[Exercise description]
Transcribe the records word for word. Leave every picture out.

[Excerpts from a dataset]
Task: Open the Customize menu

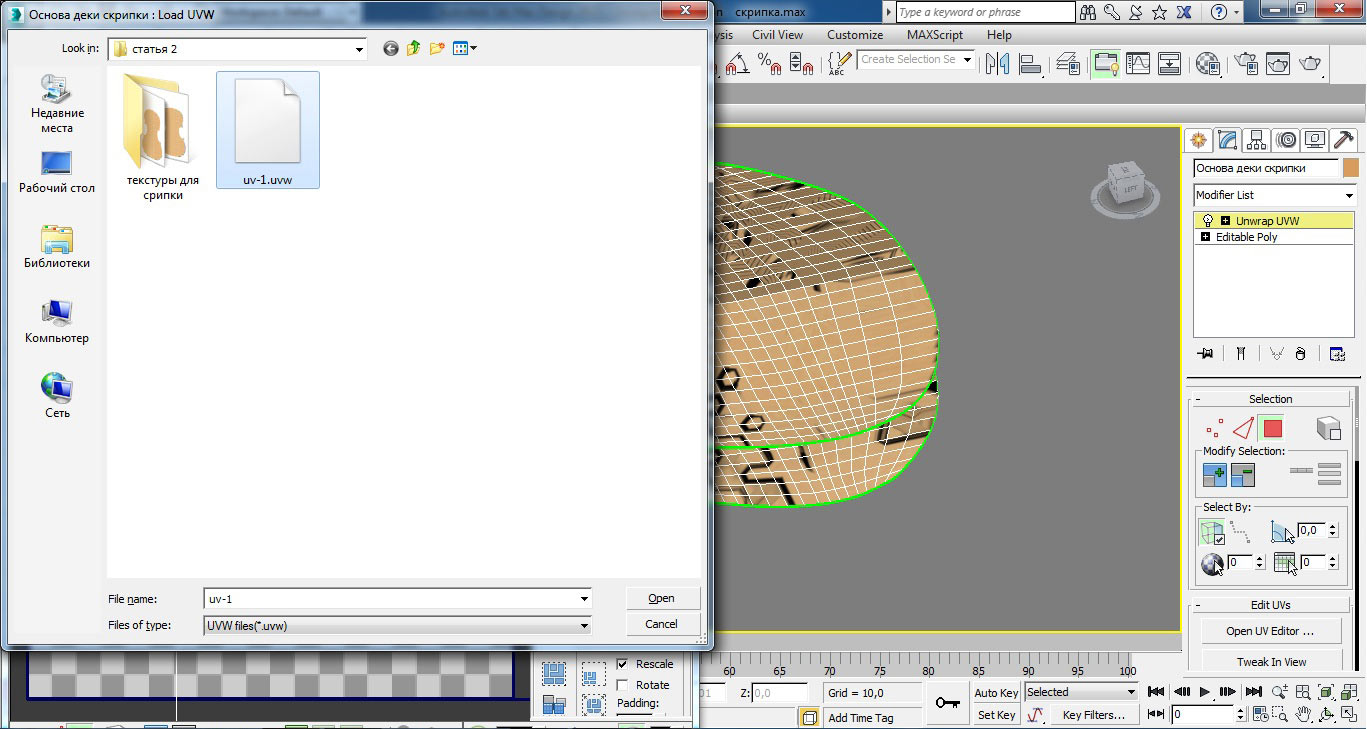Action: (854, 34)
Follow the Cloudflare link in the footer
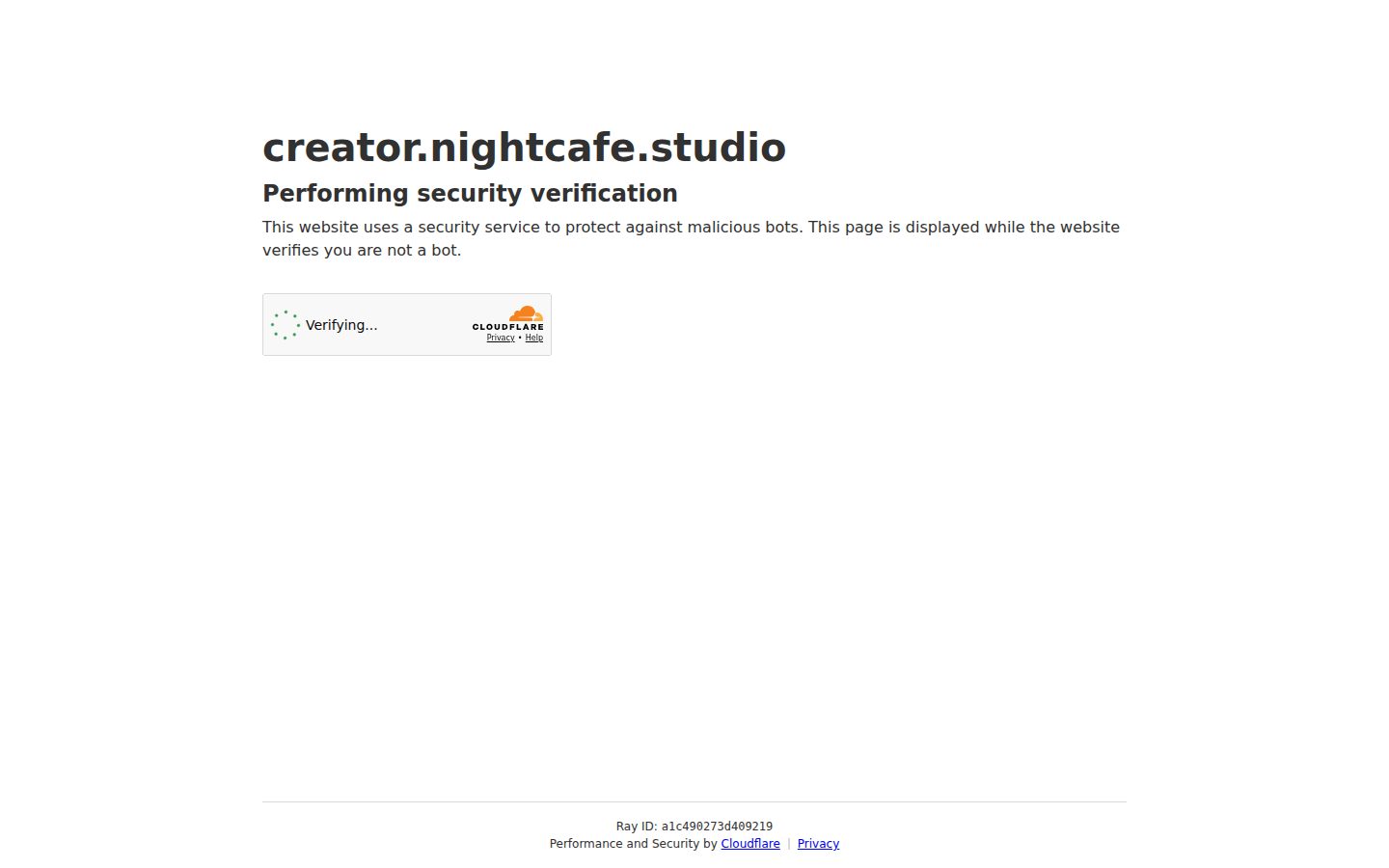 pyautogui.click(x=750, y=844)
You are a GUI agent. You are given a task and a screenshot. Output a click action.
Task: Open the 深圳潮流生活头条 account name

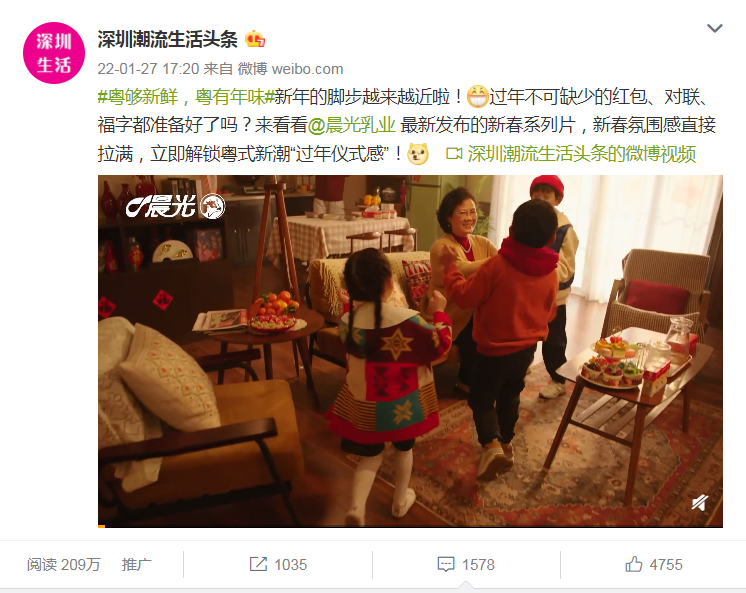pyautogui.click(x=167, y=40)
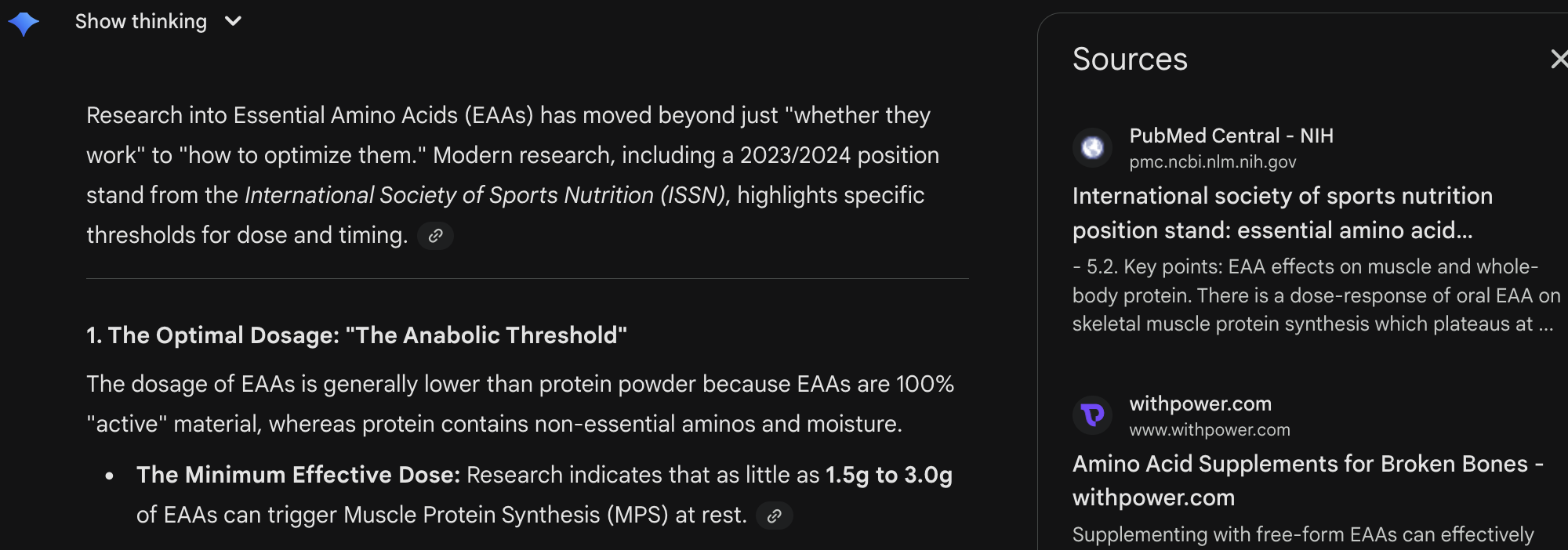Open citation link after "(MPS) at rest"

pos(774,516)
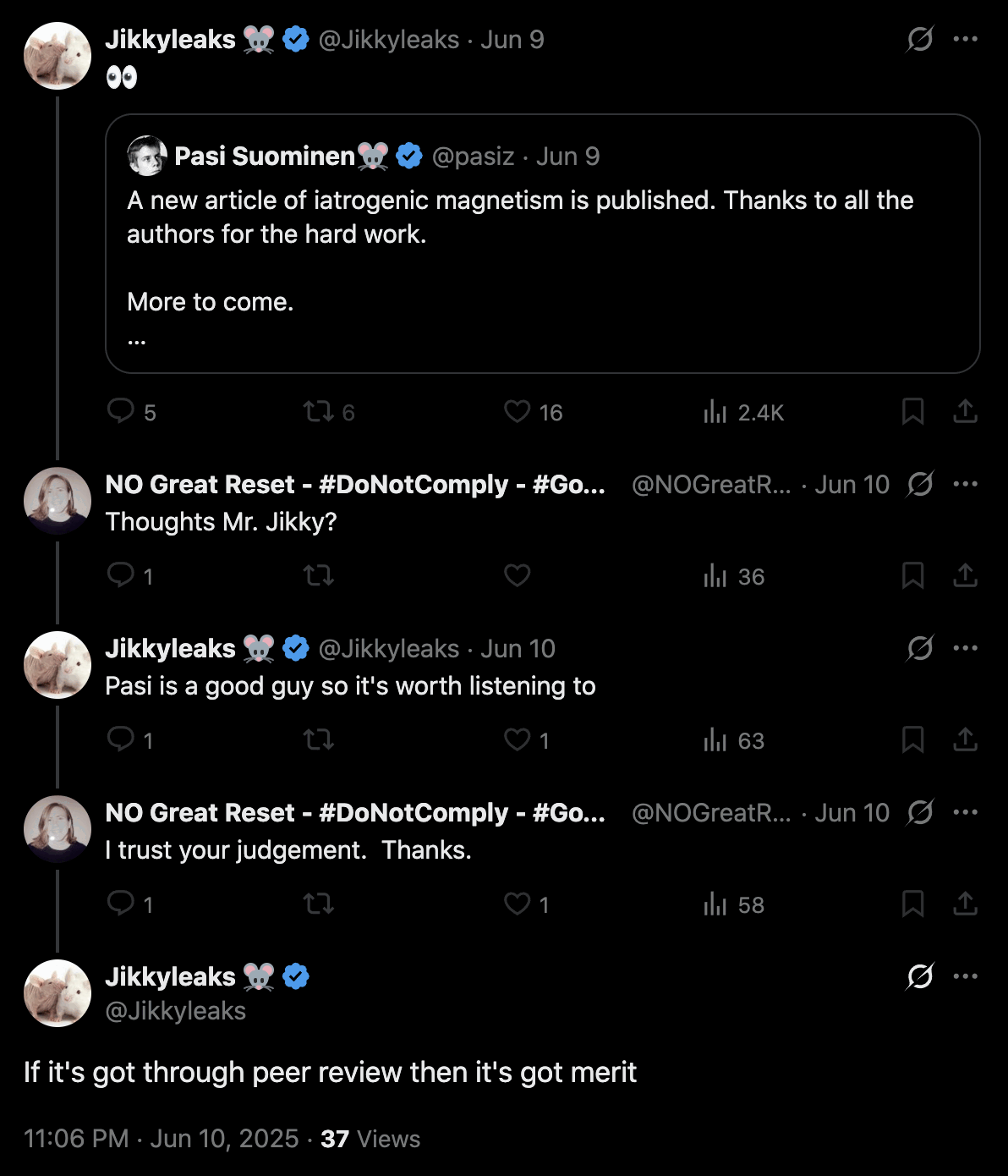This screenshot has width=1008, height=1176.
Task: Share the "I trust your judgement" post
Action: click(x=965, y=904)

[Problem solution]
Task: Open the Customize menu

Action: (854, 34)
Follow the Cloudflare link in the footer
 pyautogui.click(x=750, y=844)
You are a GUI agent. You are given a task and a screenshot. Output a click action.
Task: Open the 深圳潮流生活头条 account name

pyautogui.click(x=167, y=40)
Open citation link after "(MPS) at rest"

pos(774,516)
This screenshot has width=1008, height=1176.
Task: Share the "I trust your judgement" post
Action: click(x=965, y=904)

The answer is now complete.